Task goal ::
Return, from the lines below, each one that includes the word "header".

Supplied data ::
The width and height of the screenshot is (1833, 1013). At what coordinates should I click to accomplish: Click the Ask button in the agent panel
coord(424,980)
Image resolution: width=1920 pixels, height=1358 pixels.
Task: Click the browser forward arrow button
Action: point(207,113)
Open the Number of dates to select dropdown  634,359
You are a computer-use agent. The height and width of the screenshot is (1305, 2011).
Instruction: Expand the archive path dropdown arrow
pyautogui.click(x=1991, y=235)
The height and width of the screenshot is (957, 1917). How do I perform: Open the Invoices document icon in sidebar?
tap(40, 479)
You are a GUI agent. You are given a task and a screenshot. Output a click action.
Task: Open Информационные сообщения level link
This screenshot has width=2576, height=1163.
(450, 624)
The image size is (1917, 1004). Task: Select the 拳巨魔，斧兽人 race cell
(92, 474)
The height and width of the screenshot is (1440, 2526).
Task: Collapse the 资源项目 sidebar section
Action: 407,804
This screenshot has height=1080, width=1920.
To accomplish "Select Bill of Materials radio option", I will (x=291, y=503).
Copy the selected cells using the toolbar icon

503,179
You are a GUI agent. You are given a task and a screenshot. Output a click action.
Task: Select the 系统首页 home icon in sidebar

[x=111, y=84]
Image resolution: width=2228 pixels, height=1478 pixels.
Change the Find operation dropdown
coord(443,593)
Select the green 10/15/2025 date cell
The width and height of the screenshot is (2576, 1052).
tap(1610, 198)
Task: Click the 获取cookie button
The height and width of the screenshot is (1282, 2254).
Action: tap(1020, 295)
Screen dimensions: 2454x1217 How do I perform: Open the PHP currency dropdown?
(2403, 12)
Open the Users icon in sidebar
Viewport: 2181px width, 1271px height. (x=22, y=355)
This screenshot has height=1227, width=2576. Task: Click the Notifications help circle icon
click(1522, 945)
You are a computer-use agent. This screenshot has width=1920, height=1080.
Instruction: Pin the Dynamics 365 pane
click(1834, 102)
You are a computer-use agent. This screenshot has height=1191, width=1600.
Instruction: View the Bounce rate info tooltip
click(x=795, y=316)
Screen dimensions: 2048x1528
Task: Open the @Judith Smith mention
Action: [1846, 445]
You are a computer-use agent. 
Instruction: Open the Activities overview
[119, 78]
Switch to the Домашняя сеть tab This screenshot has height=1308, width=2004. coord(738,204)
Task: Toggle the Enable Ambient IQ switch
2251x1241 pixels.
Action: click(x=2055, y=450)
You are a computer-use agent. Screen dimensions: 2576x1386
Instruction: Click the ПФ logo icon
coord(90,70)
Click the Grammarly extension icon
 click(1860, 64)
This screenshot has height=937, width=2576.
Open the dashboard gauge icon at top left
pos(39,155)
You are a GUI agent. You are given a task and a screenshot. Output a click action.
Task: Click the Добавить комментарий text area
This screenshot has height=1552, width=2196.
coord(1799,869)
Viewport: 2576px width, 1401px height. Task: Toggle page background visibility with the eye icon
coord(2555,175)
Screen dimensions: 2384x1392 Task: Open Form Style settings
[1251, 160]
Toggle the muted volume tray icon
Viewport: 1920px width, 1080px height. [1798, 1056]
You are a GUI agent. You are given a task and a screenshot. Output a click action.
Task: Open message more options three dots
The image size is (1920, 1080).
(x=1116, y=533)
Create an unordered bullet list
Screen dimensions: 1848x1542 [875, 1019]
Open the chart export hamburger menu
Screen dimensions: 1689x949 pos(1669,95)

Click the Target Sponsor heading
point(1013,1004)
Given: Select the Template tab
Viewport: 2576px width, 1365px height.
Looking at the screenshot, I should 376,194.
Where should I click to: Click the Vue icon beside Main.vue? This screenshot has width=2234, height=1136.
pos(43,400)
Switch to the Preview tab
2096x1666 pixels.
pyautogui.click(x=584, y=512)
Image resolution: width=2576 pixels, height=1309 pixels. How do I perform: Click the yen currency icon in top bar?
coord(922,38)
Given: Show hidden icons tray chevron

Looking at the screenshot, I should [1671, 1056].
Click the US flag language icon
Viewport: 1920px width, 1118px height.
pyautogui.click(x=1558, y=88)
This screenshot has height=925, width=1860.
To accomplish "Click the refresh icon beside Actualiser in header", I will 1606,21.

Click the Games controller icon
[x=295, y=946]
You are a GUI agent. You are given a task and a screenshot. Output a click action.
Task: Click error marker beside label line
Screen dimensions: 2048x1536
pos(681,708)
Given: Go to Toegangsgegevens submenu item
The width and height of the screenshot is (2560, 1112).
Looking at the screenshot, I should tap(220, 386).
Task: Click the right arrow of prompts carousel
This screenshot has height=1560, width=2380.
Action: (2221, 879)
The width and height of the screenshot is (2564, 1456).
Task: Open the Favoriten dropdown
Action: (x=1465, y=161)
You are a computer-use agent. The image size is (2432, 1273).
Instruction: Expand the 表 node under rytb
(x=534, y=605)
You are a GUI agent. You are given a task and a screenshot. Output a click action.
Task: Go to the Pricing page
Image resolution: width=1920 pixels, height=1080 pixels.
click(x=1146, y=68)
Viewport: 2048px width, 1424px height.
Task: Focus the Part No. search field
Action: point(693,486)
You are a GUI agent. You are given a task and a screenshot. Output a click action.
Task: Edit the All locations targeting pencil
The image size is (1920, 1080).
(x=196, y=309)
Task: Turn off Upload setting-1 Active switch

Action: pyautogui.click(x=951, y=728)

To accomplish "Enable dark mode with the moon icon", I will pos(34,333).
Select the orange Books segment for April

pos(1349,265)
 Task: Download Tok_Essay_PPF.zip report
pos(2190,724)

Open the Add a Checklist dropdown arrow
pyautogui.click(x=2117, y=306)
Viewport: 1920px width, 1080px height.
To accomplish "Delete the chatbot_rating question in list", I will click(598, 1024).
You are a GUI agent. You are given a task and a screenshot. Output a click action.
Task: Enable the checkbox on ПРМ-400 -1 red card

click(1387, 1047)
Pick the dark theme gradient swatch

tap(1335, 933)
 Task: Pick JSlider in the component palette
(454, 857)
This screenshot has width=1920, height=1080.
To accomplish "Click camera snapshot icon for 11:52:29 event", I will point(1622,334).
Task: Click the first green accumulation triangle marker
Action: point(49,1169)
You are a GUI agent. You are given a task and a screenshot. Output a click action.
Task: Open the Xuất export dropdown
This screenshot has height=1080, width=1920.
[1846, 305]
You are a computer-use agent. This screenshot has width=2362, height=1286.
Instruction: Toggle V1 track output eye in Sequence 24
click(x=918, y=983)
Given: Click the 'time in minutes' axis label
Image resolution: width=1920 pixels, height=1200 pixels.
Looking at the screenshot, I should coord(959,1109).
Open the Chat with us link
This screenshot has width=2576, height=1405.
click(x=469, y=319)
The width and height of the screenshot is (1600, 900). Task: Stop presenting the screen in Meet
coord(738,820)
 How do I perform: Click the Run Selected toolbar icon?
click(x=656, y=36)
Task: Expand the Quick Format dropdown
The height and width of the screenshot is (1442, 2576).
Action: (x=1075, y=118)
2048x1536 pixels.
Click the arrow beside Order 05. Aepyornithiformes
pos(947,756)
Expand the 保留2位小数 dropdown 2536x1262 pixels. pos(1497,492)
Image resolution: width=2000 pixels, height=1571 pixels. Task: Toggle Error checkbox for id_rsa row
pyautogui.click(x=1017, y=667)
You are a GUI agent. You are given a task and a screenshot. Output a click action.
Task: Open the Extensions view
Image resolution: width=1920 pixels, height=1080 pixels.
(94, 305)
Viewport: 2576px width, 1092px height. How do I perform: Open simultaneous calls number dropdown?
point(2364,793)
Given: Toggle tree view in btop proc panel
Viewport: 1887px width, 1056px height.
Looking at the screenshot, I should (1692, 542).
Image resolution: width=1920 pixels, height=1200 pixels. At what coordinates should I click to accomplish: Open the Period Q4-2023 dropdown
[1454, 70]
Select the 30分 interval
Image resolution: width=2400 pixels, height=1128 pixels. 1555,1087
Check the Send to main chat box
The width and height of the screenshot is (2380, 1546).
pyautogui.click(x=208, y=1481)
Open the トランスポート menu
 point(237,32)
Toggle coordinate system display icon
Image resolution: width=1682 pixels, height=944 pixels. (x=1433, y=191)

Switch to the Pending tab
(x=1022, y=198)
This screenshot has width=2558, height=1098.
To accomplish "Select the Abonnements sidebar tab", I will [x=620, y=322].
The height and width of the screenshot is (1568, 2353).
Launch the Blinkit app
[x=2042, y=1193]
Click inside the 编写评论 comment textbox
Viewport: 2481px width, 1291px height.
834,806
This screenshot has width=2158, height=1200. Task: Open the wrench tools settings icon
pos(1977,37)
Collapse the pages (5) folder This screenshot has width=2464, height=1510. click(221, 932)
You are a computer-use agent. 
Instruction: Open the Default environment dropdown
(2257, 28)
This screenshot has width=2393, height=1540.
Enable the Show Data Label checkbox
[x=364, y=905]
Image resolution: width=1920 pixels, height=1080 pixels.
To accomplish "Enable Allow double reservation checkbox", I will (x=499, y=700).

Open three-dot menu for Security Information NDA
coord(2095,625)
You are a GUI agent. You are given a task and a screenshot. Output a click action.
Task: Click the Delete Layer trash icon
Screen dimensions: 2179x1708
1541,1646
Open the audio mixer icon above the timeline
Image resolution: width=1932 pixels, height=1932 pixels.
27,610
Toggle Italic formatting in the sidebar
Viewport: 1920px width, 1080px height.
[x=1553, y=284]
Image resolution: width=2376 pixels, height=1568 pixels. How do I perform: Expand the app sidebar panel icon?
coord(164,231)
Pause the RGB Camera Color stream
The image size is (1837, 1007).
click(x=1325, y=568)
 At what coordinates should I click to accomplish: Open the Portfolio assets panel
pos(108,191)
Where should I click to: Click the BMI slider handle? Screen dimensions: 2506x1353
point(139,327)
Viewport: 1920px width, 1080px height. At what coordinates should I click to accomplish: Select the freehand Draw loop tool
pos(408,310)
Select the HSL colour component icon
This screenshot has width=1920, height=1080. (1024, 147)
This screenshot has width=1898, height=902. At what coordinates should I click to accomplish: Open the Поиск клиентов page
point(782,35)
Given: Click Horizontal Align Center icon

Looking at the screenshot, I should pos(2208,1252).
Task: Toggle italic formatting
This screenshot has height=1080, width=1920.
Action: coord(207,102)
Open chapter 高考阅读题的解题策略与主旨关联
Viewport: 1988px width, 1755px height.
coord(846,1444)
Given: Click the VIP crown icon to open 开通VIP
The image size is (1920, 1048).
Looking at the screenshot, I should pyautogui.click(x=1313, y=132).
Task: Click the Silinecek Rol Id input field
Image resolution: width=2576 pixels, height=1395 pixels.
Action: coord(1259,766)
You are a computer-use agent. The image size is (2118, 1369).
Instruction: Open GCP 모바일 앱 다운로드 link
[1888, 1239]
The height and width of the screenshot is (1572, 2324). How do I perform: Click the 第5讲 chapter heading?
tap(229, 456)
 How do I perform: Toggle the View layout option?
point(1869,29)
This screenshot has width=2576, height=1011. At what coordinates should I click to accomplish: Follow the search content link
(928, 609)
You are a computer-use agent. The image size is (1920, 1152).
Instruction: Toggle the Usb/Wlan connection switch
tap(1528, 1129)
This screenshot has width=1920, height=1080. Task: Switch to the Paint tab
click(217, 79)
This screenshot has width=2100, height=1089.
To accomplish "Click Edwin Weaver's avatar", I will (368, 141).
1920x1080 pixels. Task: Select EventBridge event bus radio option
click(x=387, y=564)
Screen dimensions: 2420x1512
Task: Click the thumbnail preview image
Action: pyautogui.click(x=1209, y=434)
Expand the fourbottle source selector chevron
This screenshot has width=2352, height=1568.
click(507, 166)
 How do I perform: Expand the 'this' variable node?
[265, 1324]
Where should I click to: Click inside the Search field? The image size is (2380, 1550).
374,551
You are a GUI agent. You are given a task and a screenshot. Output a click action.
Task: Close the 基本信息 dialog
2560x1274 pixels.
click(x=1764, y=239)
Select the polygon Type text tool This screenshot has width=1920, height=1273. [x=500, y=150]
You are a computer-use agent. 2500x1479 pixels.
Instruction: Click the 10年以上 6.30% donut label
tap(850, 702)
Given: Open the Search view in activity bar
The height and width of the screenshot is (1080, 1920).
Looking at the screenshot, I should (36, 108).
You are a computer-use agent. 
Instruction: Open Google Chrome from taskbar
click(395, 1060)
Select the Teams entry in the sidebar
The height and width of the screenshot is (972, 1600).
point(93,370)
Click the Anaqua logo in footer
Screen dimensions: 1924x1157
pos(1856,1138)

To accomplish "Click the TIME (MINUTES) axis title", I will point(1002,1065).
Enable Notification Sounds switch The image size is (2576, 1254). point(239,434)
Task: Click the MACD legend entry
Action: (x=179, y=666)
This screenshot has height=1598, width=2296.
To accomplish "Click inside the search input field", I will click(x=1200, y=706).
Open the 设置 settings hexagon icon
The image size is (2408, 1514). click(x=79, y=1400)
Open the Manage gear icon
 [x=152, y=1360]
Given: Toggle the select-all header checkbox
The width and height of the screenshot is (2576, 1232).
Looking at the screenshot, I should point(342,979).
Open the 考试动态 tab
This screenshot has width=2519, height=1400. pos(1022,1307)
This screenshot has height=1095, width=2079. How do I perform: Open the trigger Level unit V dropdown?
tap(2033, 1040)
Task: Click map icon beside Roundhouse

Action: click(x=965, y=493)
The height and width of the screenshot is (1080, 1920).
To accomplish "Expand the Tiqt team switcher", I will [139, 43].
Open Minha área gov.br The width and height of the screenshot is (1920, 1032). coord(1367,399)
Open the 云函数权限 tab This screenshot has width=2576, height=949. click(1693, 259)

Finished exercise ::
To accomplish "Click the refresh icon beside Actualiser in header", I will 1606,21.
Given: Toggle the select-all header checkbox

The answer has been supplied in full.